Do Religious Arguments Distort Policy Debates?

By Steven Kettell and Paul A. Djupe

At a time when right wing, religious nationalist politics are ascendant in many democratic countries around the world, including India, the United States, the UK, Poland, Turkey, and others, readers need no reminder that religion is a vigorous force in contemporary politics. While it is clear that religious involvement promotes political involvement (a necessity for democratic politics), the question of whether religion has a benign presence in public debate is much contested. In new research of ours at Politics & Religion, we explore whether religious arguments distort policy debates by inducing biased group perceptions.

The context of the debate is this. In representative democracies, the way in which government officials justify decisions is critical to sustaining legitimacy – support for the government necessary for the political system to survive. Even good policy decisions with problematic justification can have dire consequences. Political theorists have focused their attention on what they call “comprehensive doctrines,” like religion, which divide people squarely into believers and unbelievers, ingroups and outgroups. In this way, religious justifications for policies may suggest they are less for the public at large and more for a specific group, helping to unwind the democratic system as a way of peacefully resolving disputes in the public interest. Put more simply, religious arguments may be a “conversation stopper” as Richard Rorty put it, and debate is the key to democratic politics. When the talking stops, what comes next is likely to get someone hurt.

We conducted an experiment in which a candidate running for office offers a stance on assisted dying, either supportive or opposed. Each of those stances was either justified by a secular argument or a religious one. For instance, the religious argument for opposing assisted dying was, “Human beings are made in God’s image. Life is the greatest gift from God. This prohibits the deliberate ending of a human life, including our own. Legalisation would be sinful.” The secular argument was, “Research from around the world shows that legalisation would endanger the most vulnerable in our society, break the relationship of trust that exists between patients and doctors, and create pressures to expand the right to die to an ever-wider range of cases.”
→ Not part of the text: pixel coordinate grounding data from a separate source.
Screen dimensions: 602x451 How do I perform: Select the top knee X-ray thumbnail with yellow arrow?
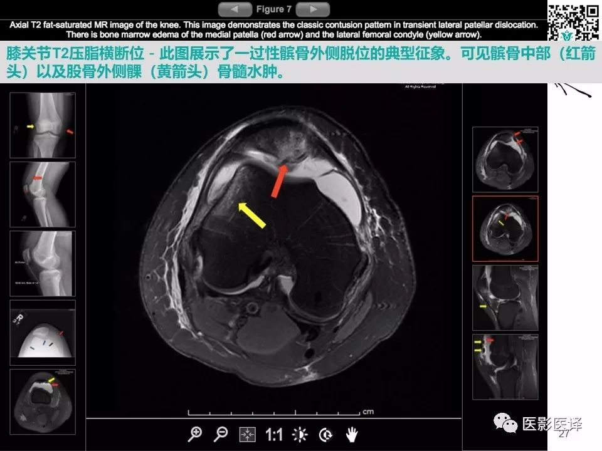[x=43, y=125]
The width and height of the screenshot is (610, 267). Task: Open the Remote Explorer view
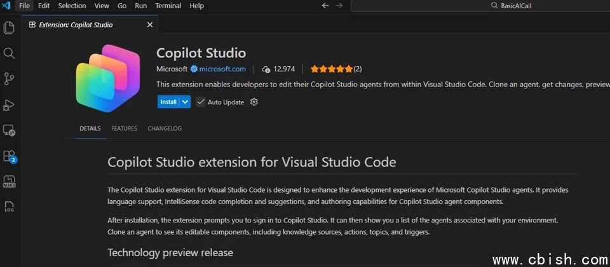coord(9,130)
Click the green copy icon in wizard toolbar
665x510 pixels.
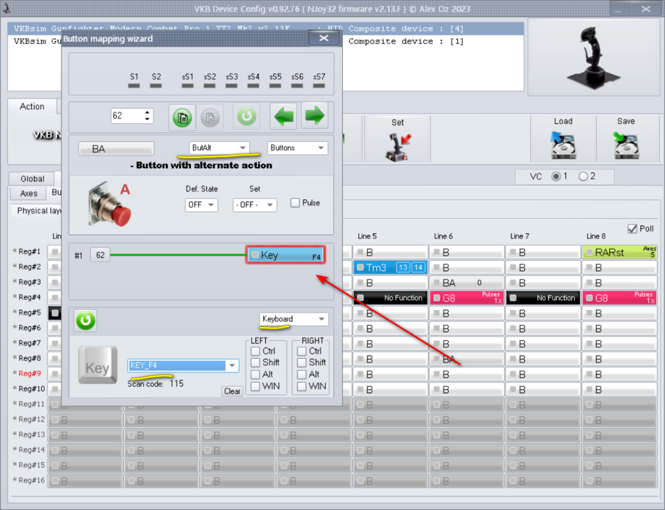182,117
Participants in the experiment (which took place at the University of Warwick, in the UK)[1] did not see the candidate similarly, regardless of the justification or policy position. Justification matters. We asked how religious the candidate was and the response depended on the policy stance and justification as the figure below shows. The candidate making the conservative argument (against assisted dying) was seen as the most religious and the secular conservative was seen as more religious than the candidate making the religious case in favour of assisted dying. Conservatism appears almost interchangeable with religiosity at this moment in the UK. But there are also differences in how religious and secular participants see the candidates. Secular participants see the conservative candidate as being more religious and the liberal candidate as less religious. That is, politics is clearly signalling religion to this sample.

Perceived Candidate Religiosity by Assisted Dying Position and Justification

Distortions seen in the religiosity of the candidate are arguably less important than the way in which their politics are viewed. The following figure shows the perceived ideology of the candidate. There are almost no differences in how religious and secular participants see the candidate (except the secular-liberal candidate), but the religious justification distorts this debate significantly. The candidate taking the liberal stance (for assisted dying) but using a religious justification is seen as more to the right than the candidate taking the conservative stance with a secular justification. In this view, religion is clearly signaling ideology to participants almost regardless of the politics of the issue.

These results show that, while religion is not the automatic bar to conversation that some have made it out to be, the use of religious discourse can nevertheless have a distorting effect on policy debates. There is considerable evidence against the claim that religious arguments are easily translatable and will have no distorting effects on public debate. Rather, seeing religious arguments triggers the universally-held stereotype that the cue-giver is conservative (almost) regardless of their actual politics.

According to the ‘public reason’ arguments, however, only the distortions that cleave the electorate are truly problematic. If religious justification separates believers from unbelievers, then democratic politics is likely to break down. But what about the case where everyone shares the same distorted stereotype? Public reason is concerned with divisive rhetoric, so when people are united in what rhetoric means (religious argument = conservative), then it does not present a democratic problem. Of course, it creates other problems – this scenario does not reflect ideal debate, where people take policy ideas seriously.

It would be wrong to simply assume that religion is a conversation stopper, but further studies are needed into the real-world effects of secular and religious language across issue areas and differing national contexts. In particular, we need to understand the contexts in which religion’s involvement in public debate plays these different roles – as partner, as heuristic distorter, and as conversation stopper.

Steven Kettell, University of Warwick, is an Associate Professor in the Department of Politics and International Studies and a co-editor of the journal, British Politics. Further information can be found on his website.

Paul A. Djupe, Denison University, is an affiliated scholar with PRRI, the series editor of Religious Engagement in Democratic Politics (Temple), and co-creator of religioninpublic.blog (posts). Further information about his work can be found at his website and on Twitter.


Note

1. The participants were 332 students in an introduction to politics course. The sample was remarkably diverse, not much out of line with the British population, though obviously aside from their age and education level. Critically, the proportion of religious nonaffiliates (55%) was about the same as the general population (52%). Randomization was successful on most dimensions except for race. We included covariates in our models to help even out this disparity statistically.